Source material Block Start

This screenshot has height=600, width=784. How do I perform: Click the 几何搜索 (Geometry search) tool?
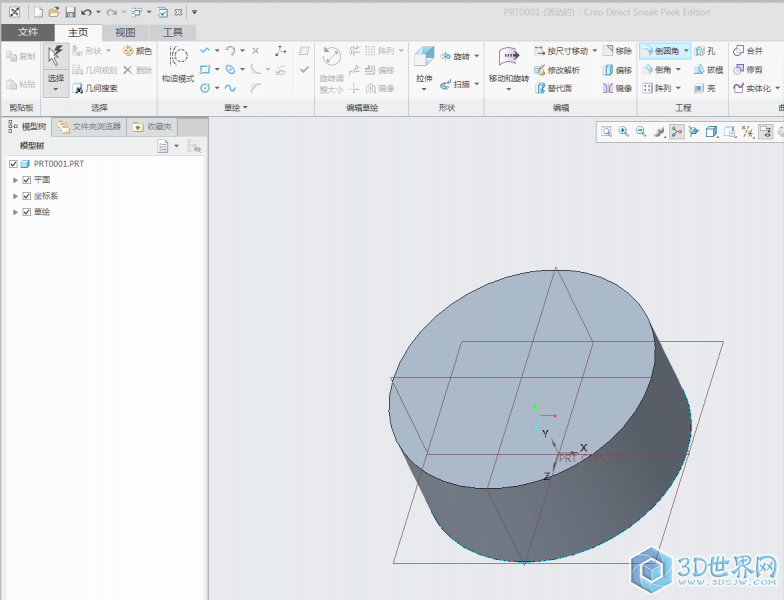95,88
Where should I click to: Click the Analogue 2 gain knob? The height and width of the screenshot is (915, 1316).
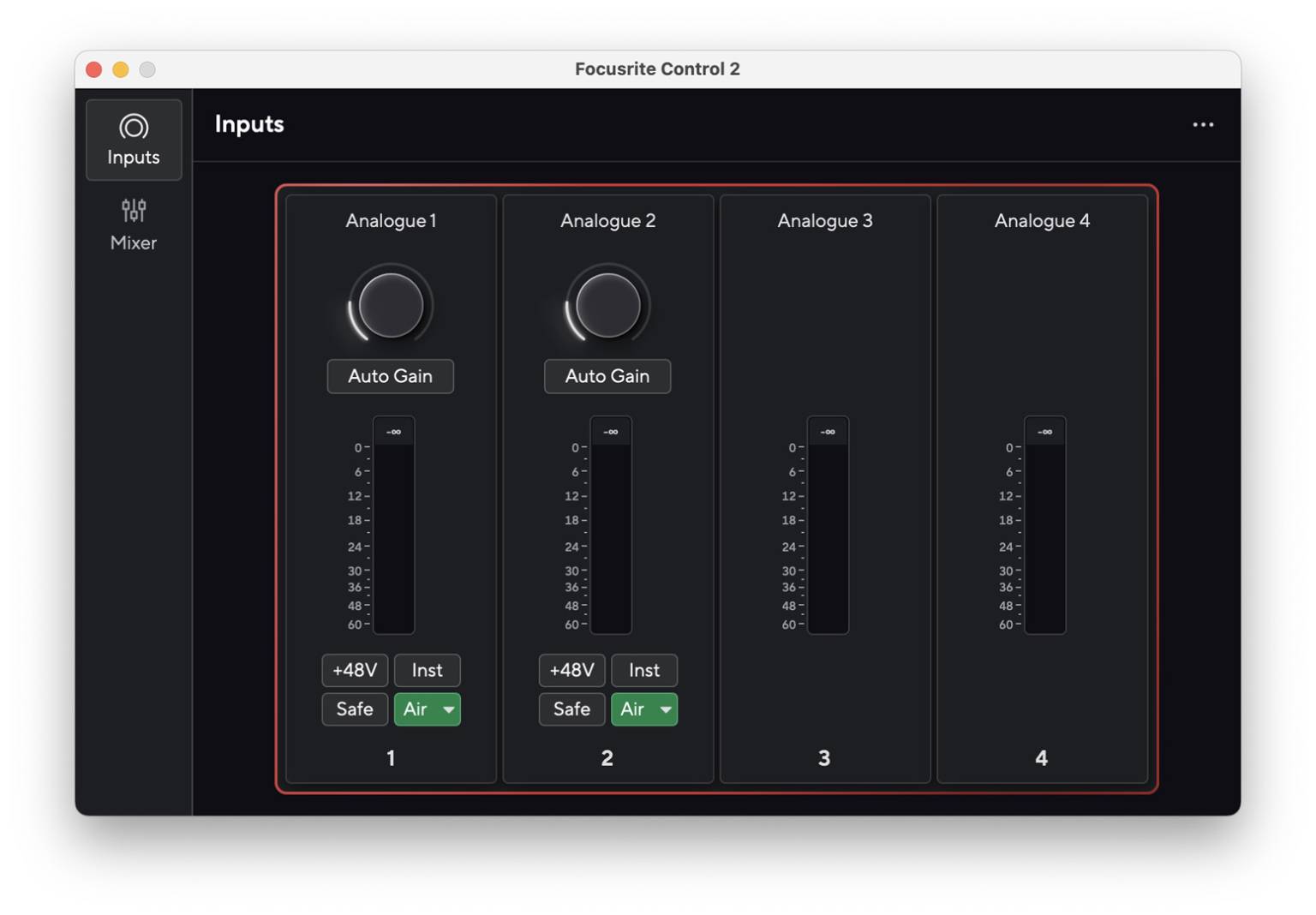pos(607,305)
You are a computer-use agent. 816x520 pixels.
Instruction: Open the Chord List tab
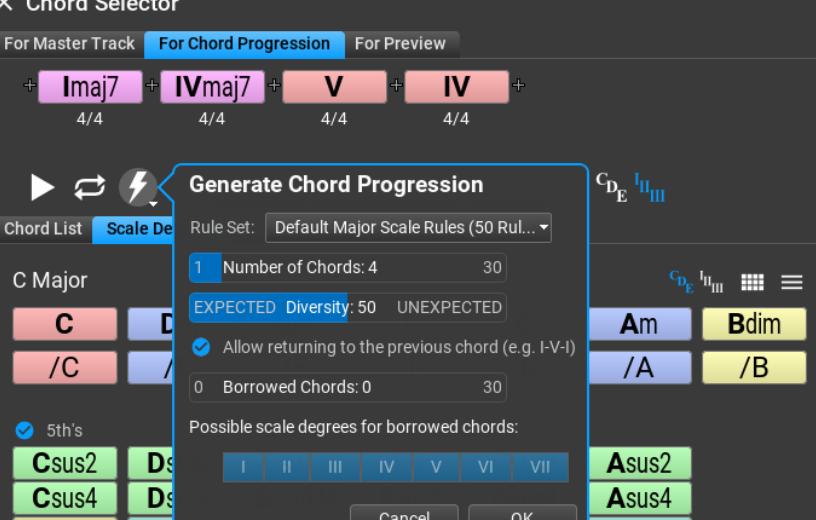(x=43, y=228)
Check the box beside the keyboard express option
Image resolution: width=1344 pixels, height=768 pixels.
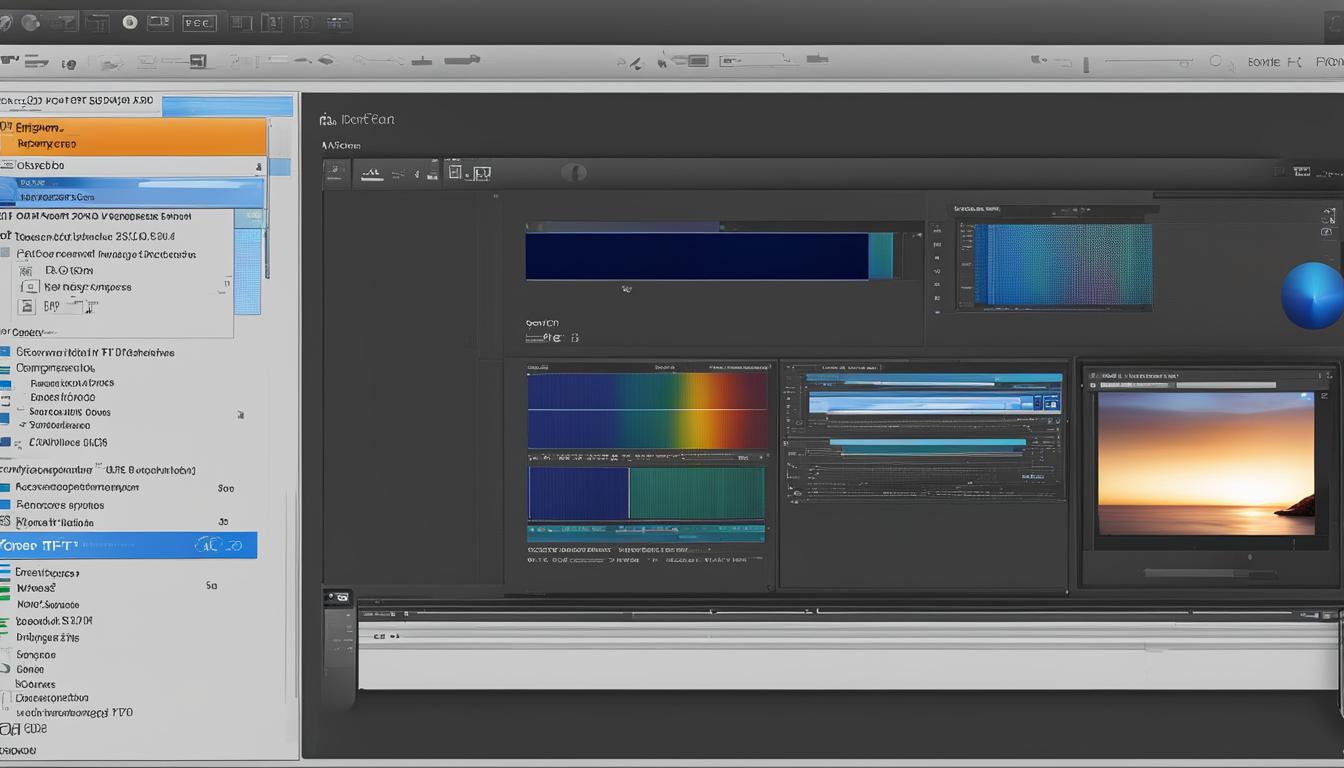[x=27, y=287]
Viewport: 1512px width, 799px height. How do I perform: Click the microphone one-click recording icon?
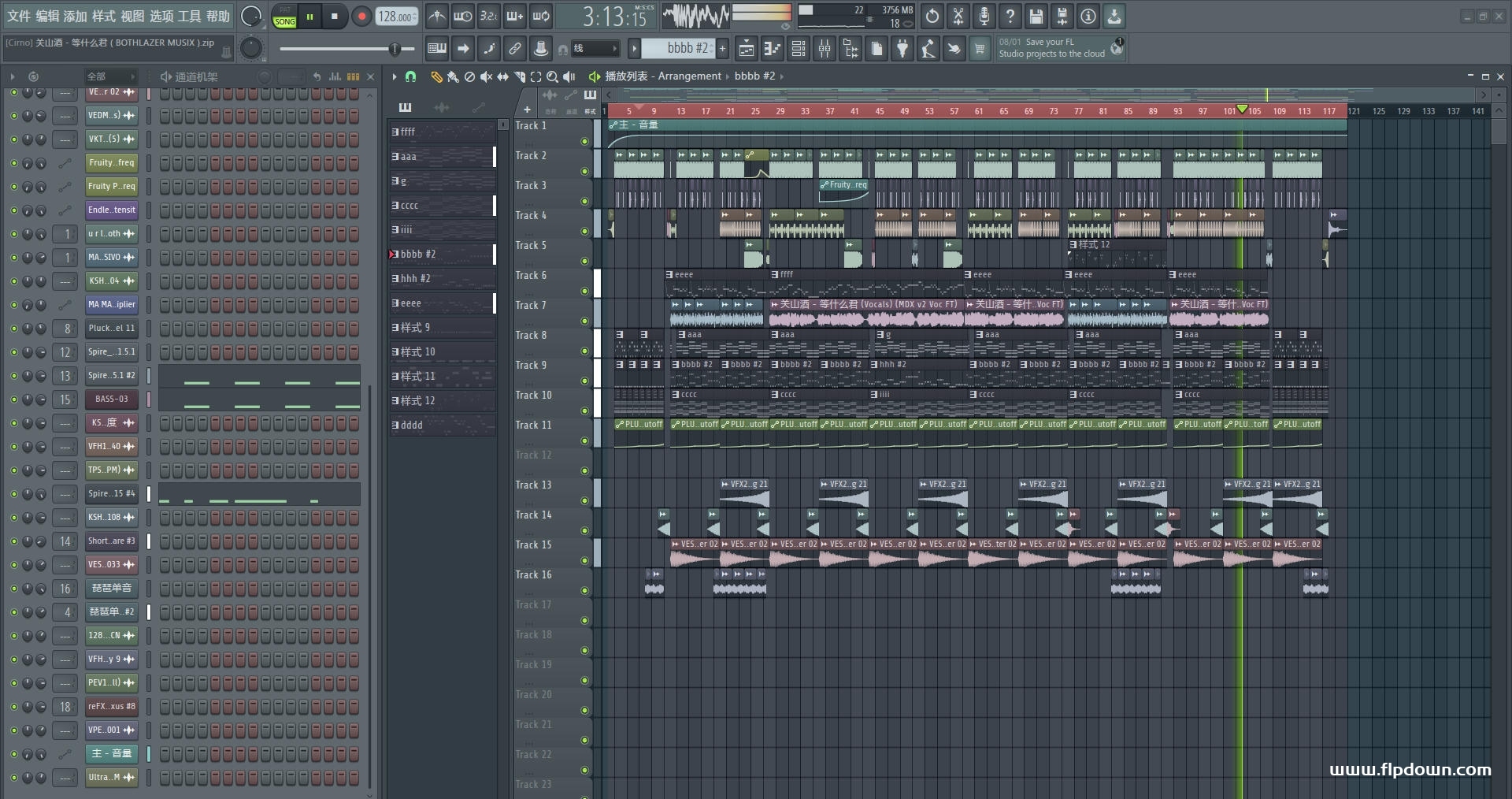point(984,16)
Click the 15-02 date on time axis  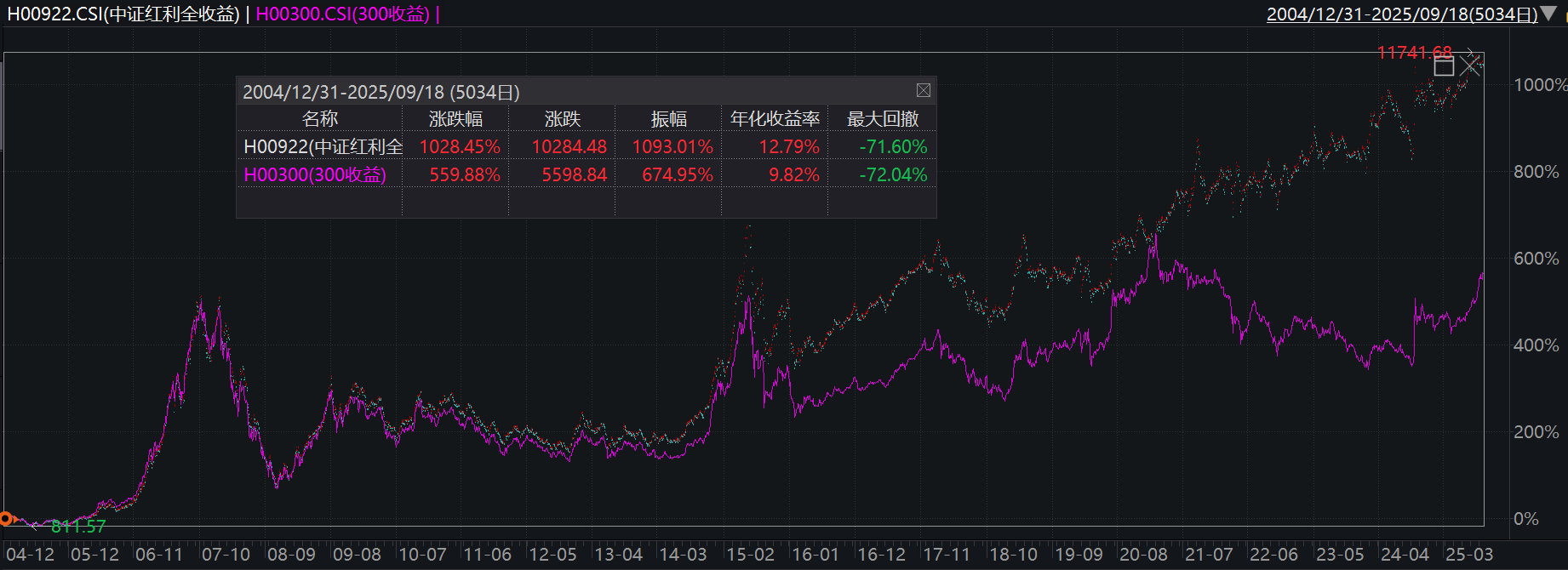point(750,555)
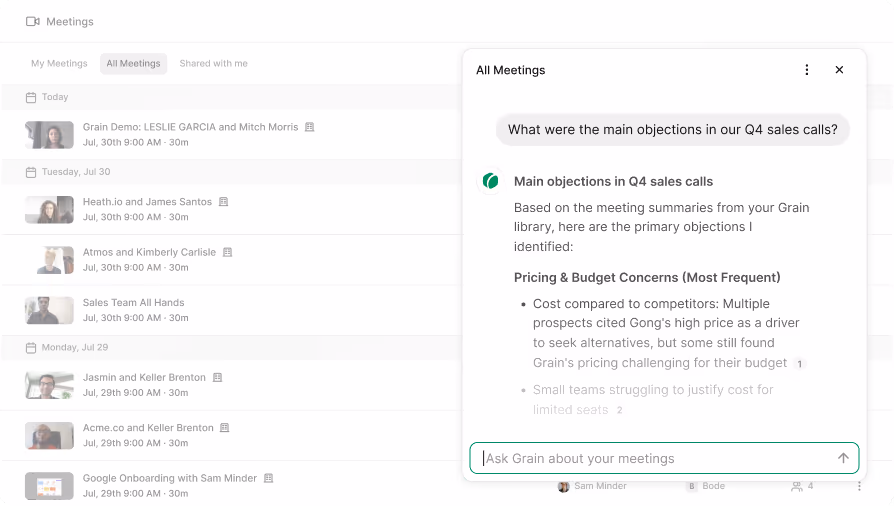Click the company icon beside Grain Demo
The width and height of the screenshot is (894, 506).
tap(310, 127)
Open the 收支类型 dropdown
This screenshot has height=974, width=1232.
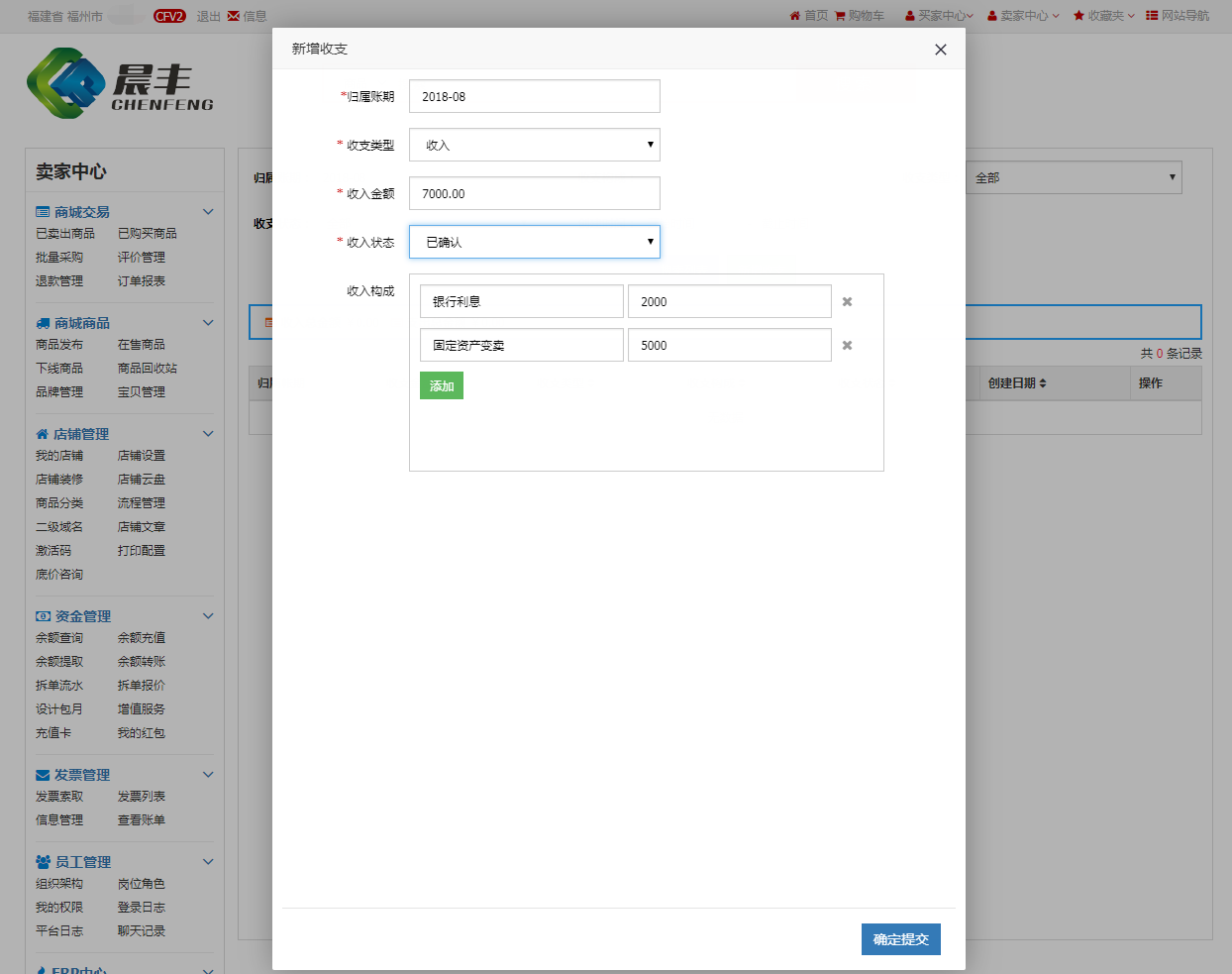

Source material Block End

# [Activity]
Leave out every picture, and repeat word for word only the lines from the one holding "Open the 收支类型 dropdown" through the end of the entries above, both ends included.

# [Result below]
Open the 收支类型 dropdown
This screenshot has height=974, width=1232.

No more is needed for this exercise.